# WHAT YOU SHOULD DO:
Tally every line below where "agent" appears, then report the total alone.

Stored data
"""

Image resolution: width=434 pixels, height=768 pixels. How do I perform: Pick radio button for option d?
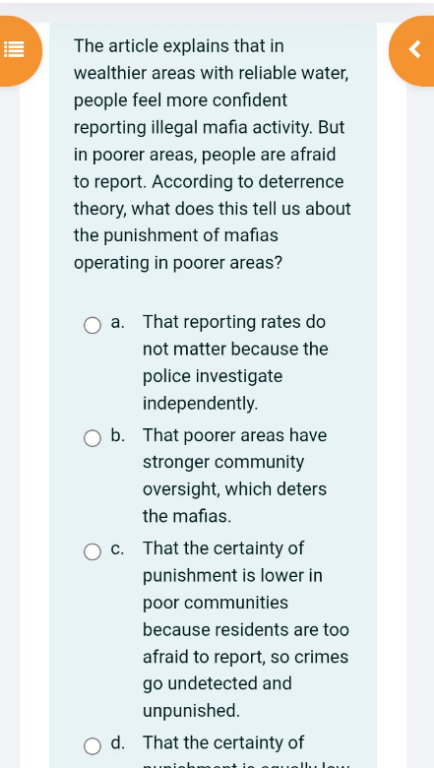92,745
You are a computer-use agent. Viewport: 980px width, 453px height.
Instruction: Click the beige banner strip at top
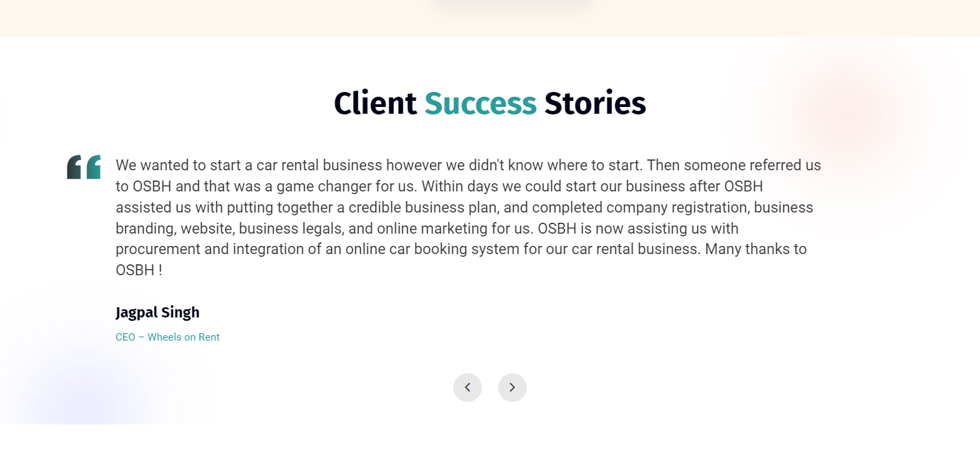(204, 18)
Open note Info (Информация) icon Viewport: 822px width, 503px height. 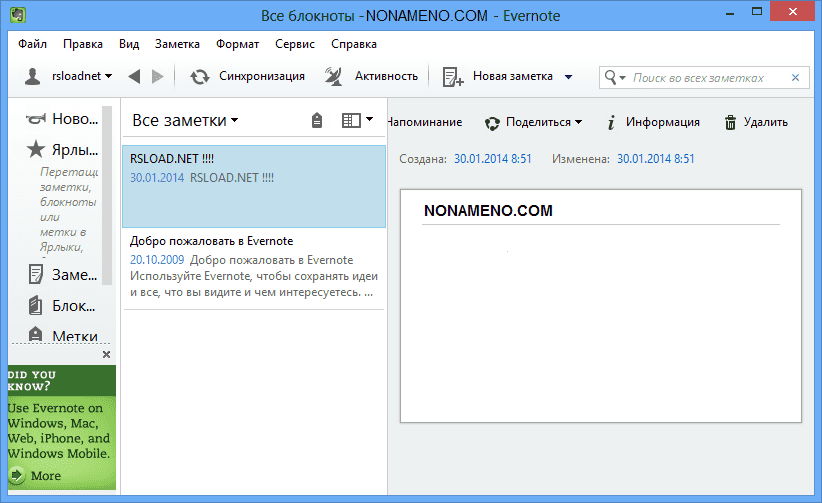pos(610,122)
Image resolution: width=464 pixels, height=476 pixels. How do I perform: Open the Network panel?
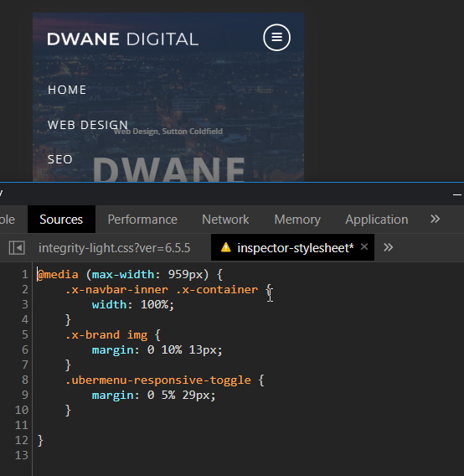tap(225, 220)
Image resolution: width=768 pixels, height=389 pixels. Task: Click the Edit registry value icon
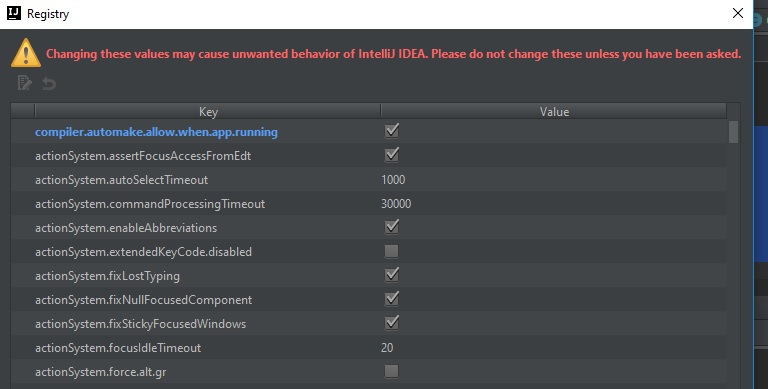(x=24, y=83)
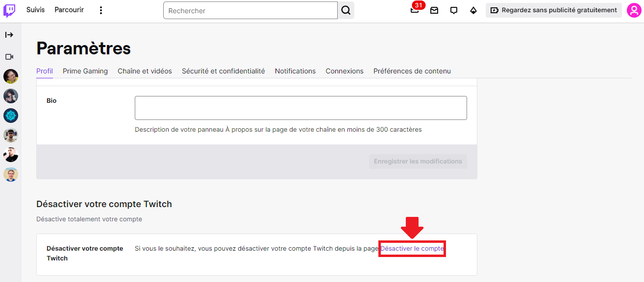The height and width of the screenshot is (282, 644).
Task: Open the blue hexagon logo channel avatar
Action: pyautogui.click(x=11, y=116)
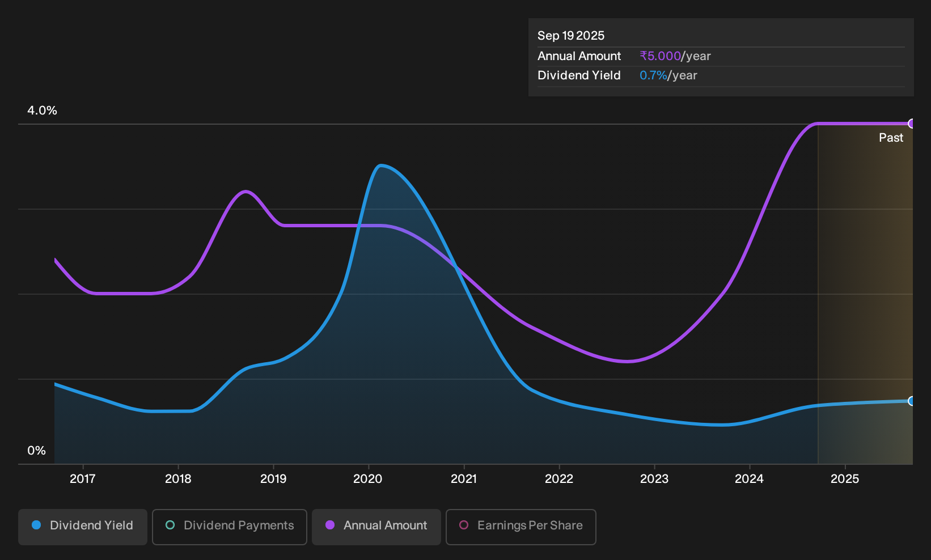Image resolution: width=931 pixels, height=560 pixels.
Task: Toggle the Annual Amount series
Action: [376, 527]
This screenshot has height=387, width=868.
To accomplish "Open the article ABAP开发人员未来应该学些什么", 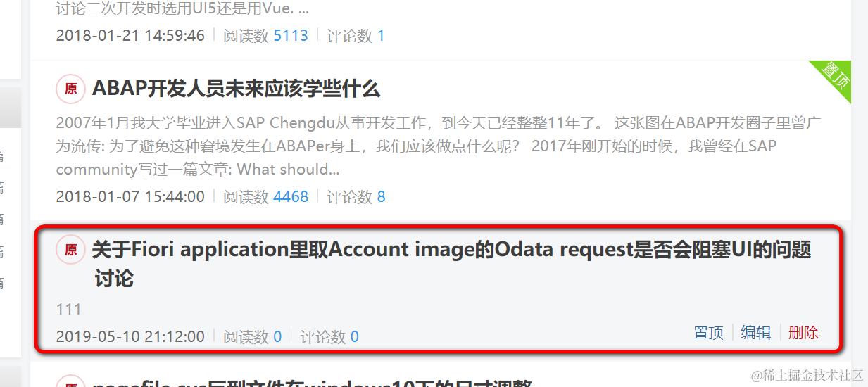I will [x=236, y=89].
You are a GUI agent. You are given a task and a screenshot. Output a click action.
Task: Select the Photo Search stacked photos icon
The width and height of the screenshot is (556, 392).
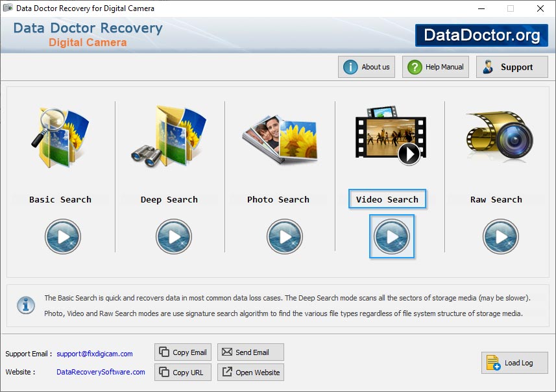(x=279, y=138)
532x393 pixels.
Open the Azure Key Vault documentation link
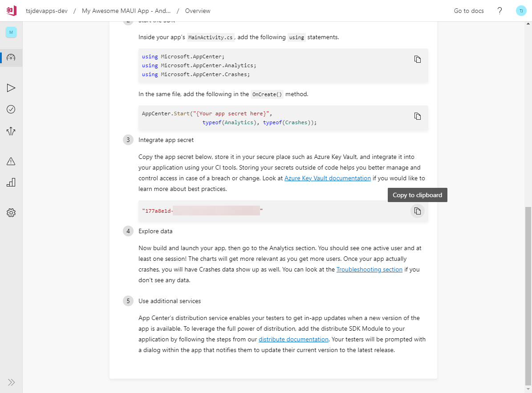coord(327,178)
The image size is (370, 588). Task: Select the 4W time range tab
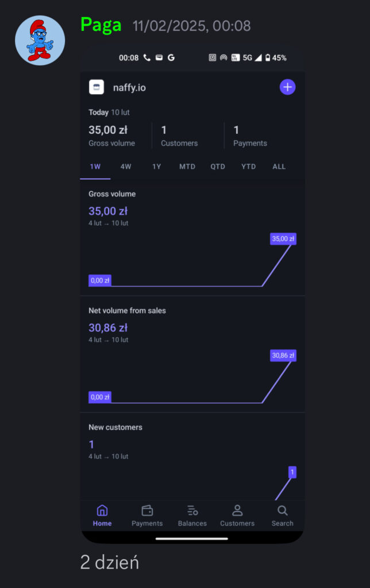pos(126,167)
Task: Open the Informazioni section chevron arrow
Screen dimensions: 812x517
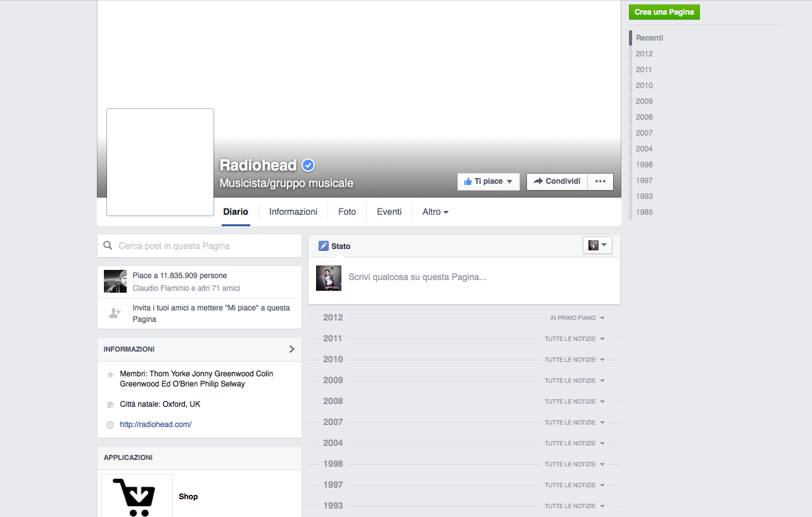Action: 291,349
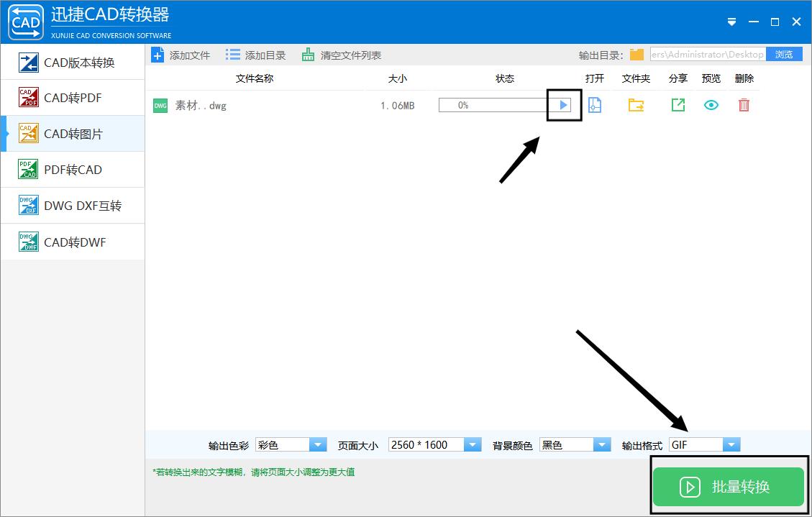812x517 pixels.
Task: Open the output directory folder icon
Action: point(636,53)
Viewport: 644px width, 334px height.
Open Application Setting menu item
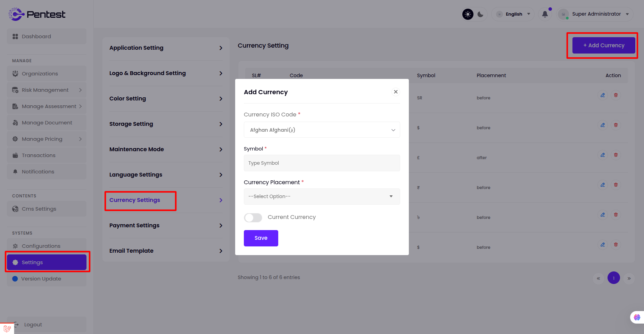pos(166,48)
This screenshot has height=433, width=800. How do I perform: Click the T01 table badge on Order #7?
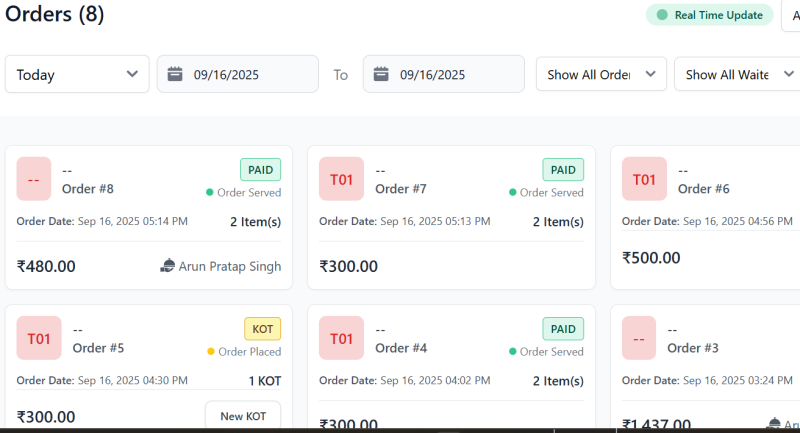click(x=341, y=179)
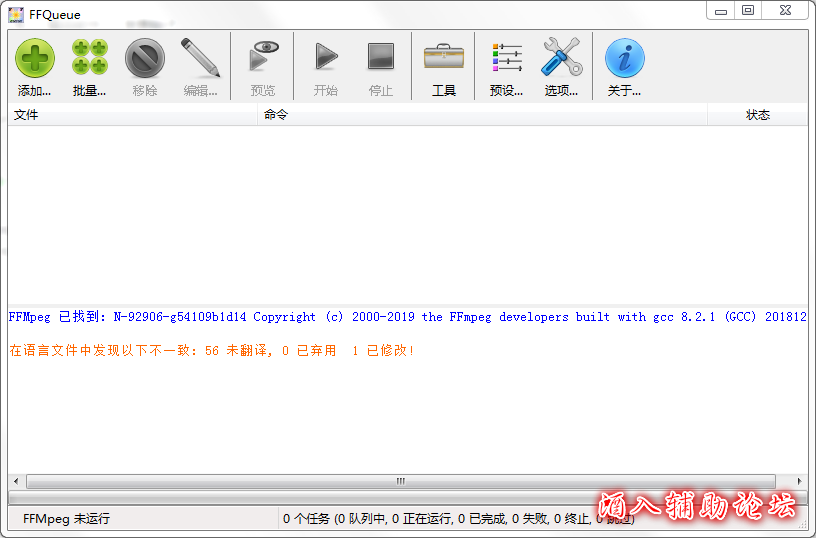Click the 文件 column header
Viewport: 816px width, 538px height.
[130, 115]
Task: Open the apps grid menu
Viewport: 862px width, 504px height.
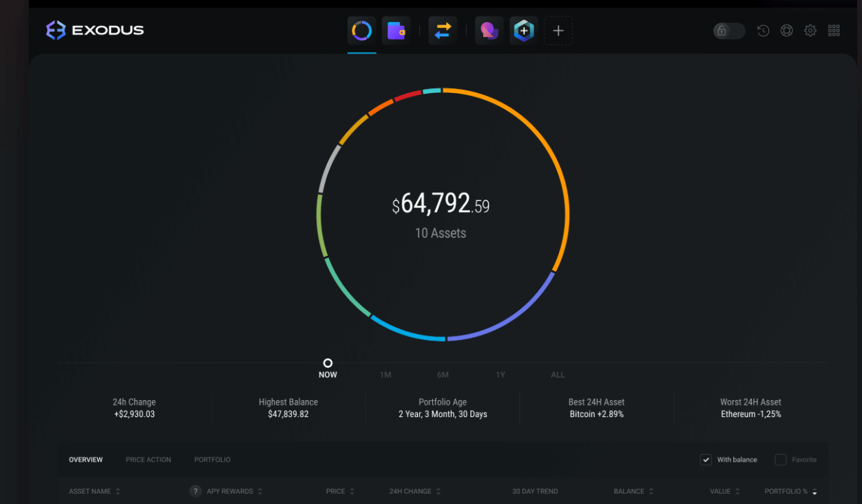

"""

# OUTPUT BELOW:
2